Спотыкаясь, Лев устремился прочь и исчез в посредственной картине, изображающей какую-то тесную комнатушку.

Улыбаясь своим мыслям, Суханов кивнул и переступил через еще один порог.

По-прежнему невесомый, он танцуя двинулся по тротуару. С небес падали огромные августовские звезды, из распахнутых окон неслись скрипичные концерты, душа его кружилась в вальсе. Через пару кварталов откуда ни возьмись появилось такси, подмигивающее зеленым глазом. В салоне витал нежный аромат фиалок, а в зеркале сквозь сумрак поблескивали старомодные очки и дергалась забавная соломенная бородка.

— Будьте любезны: Воскресенский проезд, — сказал Суханов, и машина послушно заскользила сквозь ночь, неоновые огни и звуки города; но мыслями он уже был там, где на краю письменного стола лежали восхитительной белизны листы ватмана, а в редко открываемом ящике ждала коробка акварельных красок.

Когда они доехали до места, он выгреб из кармана последнюю мелочь, опустил ее в протянутую из темноты ладонь, вошел в подъезд, пересек населенный отражениями вестибюль и остановился у лифта. Кабина лифта его ненадолго озадачила: на панели с блестящими рядами кнопок имелась кнопка седьмого этажа, а прямо над ней — девятого; кнопки же восьмого, на котором жил он, не было вовсе. Выйдя на седьмом этаже, он поднялся на один пролет. Оказалось, что дело было не только в лифте: нужный ему этаж просто-напросто отсутствовал, и квартиры перепрыгивали от четырнадцатого номера сразу к семнадцатому. Сколько он ни проверял, ошибки не было. Суханов пожал плечами: это не имело особого значения в свете его нынешнего трепетного, незыблемого счастья.

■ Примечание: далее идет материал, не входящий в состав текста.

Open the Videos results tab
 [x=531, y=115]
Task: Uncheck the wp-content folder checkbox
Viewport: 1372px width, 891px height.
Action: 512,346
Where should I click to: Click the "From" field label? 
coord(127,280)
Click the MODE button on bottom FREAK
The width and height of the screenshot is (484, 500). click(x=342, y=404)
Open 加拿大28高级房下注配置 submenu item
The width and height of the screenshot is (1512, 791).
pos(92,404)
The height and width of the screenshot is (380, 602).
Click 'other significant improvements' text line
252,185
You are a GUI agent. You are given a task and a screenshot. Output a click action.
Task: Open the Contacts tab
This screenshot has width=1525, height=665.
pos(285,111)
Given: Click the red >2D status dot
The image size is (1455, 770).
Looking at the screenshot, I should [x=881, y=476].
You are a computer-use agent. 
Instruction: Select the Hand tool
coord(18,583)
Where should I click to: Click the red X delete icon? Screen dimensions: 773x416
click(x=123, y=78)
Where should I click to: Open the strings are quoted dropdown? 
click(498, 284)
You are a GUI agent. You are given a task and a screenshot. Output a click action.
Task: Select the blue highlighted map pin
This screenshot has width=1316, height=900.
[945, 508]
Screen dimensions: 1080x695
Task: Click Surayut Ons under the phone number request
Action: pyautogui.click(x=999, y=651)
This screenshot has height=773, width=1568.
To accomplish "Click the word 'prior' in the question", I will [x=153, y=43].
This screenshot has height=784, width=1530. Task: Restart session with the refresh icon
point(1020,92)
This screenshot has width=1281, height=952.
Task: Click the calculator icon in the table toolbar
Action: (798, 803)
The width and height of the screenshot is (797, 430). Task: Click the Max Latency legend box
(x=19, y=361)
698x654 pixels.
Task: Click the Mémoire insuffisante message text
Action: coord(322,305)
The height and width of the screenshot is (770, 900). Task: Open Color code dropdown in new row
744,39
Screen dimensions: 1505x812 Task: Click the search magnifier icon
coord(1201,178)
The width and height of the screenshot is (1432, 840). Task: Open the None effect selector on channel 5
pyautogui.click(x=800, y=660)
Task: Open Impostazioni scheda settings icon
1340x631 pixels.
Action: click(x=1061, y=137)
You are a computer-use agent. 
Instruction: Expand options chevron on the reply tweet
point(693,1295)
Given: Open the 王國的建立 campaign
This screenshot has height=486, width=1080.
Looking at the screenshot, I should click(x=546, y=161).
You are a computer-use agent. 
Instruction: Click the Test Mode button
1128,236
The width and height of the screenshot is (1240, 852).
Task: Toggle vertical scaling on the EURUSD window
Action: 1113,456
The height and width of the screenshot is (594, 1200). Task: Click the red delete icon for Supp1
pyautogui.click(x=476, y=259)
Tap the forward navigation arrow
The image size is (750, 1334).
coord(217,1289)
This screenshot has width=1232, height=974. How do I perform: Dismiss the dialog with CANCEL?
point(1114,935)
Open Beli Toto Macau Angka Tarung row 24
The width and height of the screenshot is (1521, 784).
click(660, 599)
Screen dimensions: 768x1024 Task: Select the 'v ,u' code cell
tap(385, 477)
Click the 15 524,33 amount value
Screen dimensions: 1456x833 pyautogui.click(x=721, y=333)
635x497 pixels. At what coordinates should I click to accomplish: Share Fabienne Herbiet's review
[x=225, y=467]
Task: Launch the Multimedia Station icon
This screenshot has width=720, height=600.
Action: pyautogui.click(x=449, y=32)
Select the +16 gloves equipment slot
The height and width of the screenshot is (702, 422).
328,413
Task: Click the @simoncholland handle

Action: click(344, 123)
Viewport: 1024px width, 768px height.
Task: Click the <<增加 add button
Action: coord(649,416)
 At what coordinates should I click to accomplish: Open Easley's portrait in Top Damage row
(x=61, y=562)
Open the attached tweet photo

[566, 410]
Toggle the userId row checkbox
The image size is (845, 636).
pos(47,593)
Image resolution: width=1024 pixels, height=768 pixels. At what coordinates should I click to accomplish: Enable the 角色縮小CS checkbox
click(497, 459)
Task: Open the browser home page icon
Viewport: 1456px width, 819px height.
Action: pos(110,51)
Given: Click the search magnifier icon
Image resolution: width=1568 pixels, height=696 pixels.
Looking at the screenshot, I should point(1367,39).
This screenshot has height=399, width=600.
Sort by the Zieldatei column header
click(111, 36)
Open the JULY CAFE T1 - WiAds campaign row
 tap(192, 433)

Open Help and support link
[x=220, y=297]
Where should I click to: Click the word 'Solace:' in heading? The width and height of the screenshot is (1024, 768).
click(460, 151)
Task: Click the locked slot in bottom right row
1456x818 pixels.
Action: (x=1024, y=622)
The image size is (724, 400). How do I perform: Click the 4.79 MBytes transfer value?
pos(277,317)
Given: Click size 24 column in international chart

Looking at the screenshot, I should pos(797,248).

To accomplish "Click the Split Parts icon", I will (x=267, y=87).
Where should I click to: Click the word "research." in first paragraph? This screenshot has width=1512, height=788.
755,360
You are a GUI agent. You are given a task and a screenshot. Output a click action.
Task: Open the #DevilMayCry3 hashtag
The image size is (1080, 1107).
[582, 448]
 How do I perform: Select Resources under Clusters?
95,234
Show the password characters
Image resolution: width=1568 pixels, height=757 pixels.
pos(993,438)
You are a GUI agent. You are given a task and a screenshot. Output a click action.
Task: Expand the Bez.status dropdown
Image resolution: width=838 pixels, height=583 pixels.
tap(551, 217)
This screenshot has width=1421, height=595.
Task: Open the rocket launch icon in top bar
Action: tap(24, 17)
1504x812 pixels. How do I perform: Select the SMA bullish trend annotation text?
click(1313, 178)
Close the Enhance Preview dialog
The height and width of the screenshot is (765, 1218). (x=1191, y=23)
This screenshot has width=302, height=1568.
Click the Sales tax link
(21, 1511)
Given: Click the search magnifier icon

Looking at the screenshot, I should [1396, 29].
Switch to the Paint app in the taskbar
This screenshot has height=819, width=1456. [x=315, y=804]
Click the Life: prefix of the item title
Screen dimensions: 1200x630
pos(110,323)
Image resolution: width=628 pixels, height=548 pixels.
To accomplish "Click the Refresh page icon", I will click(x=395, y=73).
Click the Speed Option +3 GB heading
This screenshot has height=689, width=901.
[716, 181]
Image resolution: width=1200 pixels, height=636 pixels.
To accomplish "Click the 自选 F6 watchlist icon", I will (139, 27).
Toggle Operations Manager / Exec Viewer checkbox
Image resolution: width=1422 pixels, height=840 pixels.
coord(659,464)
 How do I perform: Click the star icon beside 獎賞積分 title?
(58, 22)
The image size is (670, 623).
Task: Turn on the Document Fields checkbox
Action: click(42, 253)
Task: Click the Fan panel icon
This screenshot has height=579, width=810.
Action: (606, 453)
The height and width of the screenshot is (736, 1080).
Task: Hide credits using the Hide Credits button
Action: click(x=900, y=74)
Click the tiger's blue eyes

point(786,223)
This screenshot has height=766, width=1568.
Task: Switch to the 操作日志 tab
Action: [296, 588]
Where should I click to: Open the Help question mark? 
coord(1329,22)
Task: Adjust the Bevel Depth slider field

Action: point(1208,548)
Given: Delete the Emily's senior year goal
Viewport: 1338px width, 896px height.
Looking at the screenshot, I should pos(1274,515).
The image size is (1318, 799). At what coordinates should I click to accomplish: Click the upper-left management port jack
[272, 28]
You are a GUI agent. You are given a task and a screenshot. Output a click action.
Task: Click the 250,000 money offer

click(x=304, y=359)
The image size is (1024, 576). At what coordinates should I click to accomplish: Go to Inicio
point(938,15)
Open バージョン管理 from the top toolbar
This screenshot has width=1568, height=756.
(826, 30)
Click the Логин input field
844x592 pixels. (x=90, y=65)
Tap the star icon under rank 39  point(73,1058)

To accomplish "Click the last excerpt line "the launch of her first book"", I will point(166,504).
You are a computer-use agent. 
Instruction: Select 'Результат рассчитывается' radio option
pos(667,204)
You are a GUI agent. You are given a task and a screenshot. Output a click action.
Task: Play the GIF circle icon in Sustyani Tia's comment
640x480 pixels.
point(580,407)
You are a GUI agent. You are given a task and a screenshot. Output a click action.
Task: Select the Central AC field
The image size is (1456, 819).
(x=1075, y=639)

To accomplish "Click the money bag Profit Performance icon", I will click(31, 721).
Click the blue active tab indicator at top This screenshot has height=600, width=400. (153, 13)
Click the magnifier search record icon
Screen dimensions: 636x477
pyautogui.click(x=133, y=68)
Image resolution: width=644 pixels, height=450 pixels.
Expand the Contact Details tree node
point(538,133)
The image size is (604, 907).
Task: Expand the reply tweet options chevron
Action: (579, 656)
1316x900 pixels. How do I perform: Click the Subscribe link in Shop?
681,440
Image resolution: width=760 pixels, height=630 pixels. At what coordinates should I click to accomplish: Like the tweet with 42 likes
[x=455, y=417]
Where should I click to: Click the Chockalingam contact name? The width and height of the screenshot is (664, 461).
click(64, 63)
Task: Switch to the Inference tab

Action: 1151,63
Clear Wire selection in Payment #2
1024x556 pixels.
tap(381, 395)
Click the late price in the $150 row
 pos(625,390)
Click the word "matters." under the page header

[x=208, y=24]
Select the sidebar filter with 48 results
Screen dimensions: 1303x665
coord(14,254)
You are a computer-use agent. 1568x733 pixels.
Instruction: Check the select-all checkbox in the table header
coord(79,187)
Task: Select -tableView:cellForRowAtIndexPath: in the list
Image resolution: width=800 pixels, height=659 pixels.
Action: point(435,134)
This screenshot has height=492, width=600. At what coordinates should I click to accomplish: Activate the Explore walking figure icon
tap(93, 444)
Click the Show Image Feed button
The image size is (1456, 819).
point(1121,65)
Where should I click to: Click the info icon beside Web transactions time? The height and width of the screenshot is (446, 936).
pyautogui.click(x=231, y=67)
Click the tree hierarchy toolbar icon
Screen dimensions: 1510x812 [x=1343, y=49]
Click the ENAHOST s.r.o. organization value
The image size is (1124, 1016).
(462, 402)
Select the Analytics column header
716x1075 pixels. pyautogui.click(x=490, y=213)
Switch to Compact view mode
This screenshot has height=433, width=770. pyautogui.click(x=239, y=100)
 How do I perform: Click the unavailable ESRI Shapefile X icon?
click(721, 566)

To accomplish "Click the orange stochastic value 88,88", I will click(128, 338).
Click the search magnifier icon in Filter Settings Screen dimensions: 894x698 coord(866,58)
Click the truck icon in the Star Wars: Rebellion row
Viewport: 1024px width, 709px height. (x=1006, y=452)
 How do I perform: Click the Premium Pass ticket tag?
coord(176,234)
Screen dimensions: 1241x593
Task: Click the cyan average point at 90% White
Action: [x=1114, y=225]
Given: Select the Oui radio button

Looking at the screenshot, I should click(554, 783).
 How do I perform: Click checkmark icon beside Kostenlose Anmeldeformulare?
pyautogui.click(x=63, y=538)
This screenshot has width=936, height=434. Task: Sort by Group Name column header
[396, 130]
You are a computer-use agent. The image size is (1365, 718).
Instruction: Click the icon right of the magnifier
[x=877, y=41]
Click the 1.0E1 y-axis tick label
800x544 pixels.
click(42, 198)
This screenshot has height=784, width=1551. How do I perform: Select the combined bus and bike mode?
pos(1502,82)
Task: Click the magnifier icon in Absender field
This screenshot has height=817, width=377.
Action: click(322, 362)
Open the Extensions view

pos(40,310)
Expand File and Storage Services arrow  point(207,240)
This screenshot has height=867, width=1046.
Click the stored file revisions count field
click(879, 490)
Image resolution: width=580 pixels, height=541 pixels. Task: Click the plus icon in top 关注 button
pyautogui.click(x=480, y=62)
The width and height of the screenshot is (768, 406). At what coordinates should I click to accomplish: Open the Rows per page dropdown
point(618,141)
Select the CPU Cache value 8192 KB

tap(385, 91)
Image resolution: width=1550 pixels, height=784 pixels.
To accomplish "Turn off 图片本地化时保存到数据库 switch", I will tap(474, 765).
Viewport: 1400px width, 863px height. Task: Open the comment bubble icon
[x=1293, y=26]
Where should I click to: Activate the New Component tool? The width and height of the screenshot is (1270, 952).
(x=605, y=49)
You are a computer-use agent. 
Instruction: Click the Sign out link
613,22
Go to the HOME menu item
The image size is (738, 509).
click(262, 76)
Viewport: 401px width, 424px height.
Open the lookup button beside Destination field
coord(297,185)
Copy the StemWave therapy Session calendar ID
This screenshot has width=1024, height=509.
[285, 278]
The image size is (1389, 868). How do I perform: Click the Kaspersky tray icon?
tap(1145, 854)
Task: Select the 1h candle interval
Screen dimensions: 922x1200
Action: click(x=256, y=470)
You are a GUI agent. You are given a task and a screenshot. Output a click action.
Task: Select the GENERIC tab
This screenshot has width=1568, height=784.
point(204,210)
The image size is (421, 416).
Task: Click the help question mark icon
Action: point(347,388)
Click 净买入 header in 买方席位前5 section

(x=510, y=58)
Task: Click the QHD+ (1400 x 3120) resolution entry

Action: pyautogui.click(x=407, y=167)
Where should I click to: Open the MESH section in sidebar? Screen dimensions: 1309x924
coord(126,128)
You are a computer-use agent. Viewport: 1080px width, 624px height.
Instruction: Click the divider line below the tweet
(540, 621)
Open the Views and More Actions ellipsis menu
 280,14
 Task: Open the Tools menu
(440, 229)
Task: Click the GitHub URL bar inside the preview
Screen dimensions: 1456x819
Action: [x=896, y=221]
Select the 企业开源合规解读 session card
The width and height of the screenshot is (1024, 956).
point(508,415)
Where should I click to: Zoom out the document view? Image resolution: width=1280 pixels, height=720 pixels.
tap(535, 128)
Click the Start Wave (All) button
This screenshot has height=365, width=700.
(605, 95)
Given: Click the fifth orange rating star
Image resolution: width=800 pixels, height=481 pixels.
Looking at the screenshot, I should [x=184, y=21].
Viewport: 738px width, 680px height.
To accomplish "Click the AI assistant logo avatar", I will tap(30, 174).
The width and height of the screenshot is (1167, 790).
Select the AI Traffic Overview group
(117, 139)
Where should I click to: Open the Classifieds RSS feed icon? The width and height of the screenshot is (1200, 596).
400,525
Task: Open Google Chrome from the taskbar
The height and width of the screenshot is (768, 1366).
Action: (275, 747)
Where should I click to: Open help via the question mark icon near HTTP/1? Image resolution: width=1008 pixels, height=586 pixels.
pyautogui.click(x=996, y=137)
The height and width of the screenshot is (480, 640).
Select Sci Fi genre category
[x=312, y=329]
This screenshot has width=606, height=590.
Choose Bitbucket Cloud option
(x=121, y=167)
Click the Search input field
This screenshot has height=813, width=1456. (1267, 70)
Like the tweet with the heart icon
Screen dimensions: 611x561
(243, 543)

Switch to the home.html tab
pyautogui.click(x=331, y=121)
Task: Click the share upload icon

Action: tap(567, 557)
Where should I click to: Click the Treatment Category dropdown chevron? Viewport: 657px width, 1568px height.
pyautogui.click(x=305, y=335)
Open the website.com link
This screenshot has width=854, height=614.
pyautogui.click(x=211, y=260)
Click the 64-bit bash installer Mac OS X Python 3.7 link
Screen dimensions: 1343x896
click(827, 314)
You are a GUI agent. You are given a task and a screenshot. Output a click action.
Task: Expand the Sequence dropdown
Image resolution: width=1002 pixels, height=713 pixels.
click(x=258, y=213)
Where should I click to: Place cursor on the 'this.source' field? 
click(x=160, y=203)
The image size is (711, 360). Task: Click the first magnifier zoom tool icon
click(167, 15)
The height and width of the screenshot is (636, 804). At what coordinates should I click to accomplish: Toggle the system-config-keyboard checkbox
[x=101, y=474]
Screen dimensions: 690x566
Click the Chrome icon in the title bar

Вниз он отправился пешком — мимо солидных, обитых кожей и сверкающих медными гвоздями дверей, по две на каждом этаже, за которыми таились свои трагедии, свои безумия, свои решения; спустившись, он прошел темными лабиринтами подвала, остановился и постучал. Ему открыла сонная девочка без бровей, которая, не поздоровавшись и не спросив, что ему нужно, тут же исчезла в недрах пропахшего капустой коридора. Он терпеливо ждал, и в следующую минуту появилась сама Валя, торопливо вытиравшая ладони о фартук. Завидев его, она всплеснула руками и заголосила:

— Анатолий Павлович, миленький, что с вами такое? Заходите, заходите, вы ж, наверное, оголодали, я вас накормлю, а пока вы кушать будете, я это скоренько простирну, буду только рада…

Он взял в ладони ее голову, и Валя умолкла, не сводя с него застенчивого, а может, испуганного взгляда слегка косящих глаз.

— Вы — настоящая русская женщина, Валентина Александровна, — с чувством выговорил он. — Простите меня, пожалуйста.

Он привлек ее к себе, поцеловал в лоб и пошел обратно, спиной чувствуя взгляд, провожавший его сквозь подвальную тьму до самой лестницы. Как ни странно, прощальное выражение ее лица чем-то походило на жалость, и он на мгновение задумался, но тут же выбросил это из головы. В вестибюле он был вынужден остановиться у стола лифтера, чтобы сообщить об исчезновении восьмого этажа. И тут ему вспомнилось еще одно незавершенное дело.

— Я у вас позаимствую эту вещь, ей так или иначе место в моих снах, — сказал он и, перегнувшись через остолбеневшего почему-то лифтера, открыл ящик его стола и вытащил изорванный, некогда клетчатый шарф. — В тех краях, куда я держу путь, будет, наверное, холодно, — дружелюбным тоном пояснил он, впервые отметил, к своему удивлению, разительное сходство этого старика с деревянной марионеткой, а после пружинистым шагом вышел на улицу, мурлыча себе под нос любимую арию из оперы Чайковского.

У тротуара ожидало все то же такси. Суханов наклонился к окну.

— Денег у меня — ни копейки, — признался он, — а ехать неблизко.

— Не волнуйтесь, доставлю в наилучшем виде, — отозвался невидимый водитель, подрагивая в потемках соломенной бородкой. — Мне известно, куда вы собрались, я там бывал. Садитесь.